● What is being asked: Identify every line in the records below that contains the word "Where", and copy each of those lines in full.

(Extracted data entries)
——

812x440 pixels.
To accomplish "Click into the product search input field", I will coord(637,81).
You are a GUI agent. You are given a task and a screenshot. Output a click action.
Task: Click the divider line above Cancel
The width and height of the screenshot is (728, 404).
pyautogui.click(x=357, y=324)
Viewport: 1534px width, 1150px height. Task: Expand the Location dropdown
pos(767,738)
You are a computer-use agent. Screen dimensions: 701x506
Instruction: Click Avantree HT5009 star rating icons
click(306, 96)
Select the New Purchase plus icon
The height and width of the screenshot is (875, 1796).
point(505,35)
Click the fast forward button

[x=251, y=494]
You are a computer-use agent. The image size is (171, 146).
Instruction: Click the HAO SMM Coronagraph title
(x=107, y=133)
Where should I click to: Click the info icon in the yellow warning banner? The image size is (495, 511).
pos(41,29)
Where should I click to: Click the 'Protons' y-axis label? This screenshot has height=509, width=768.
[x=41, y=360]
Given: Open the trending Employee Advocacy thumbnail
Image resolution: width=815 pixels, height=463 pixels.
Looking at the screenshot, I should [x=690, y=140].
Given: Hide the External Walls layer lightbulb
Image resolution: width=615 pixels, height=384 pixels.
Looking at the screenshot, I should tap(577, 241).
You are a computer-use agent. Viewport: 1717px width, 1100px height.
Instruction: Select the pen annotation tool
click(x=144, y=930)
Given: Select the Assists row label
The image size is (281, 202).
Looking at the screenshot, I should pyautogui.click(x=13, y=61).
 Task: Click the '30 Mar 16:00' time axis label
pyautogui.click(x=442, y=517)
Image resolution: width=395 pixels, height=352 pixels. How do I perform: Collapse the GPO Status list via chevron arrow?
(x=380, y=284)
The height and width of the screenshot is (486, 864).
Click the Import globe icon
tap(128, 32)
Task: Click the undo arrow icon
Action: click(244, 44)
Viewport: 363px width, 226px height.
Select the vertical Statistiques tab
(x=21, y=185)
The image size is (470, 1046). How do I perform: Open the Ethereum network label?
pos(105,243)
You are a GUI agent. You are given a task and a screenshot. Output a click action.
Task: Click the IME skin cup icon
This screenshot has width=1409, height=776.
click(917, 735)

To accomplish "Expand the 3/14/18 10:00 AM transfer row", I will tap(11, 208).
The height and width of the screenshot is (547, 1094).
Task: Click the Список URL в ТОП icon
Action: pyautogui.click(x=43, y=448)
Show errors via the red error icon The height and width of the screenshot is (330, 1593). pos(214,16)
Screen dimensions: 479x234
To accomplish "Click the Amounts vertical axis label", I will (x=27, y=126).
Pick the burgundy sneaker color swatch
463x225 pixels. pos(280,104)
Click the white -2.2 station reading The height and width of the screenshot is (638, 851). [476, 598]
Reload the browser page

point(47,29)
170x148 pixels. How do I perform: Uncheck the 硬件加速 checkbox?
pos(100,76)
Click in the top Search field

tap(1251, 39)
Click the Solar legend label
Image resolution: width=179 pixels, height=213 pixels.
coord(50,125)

——

● Correct response:
Where should I click to: Click the info icon in the yellow warning banner? The image size is (495, 511).
Where should I click to: Click the 'Protons' y-axis label? This screenshot has height=509, width=768.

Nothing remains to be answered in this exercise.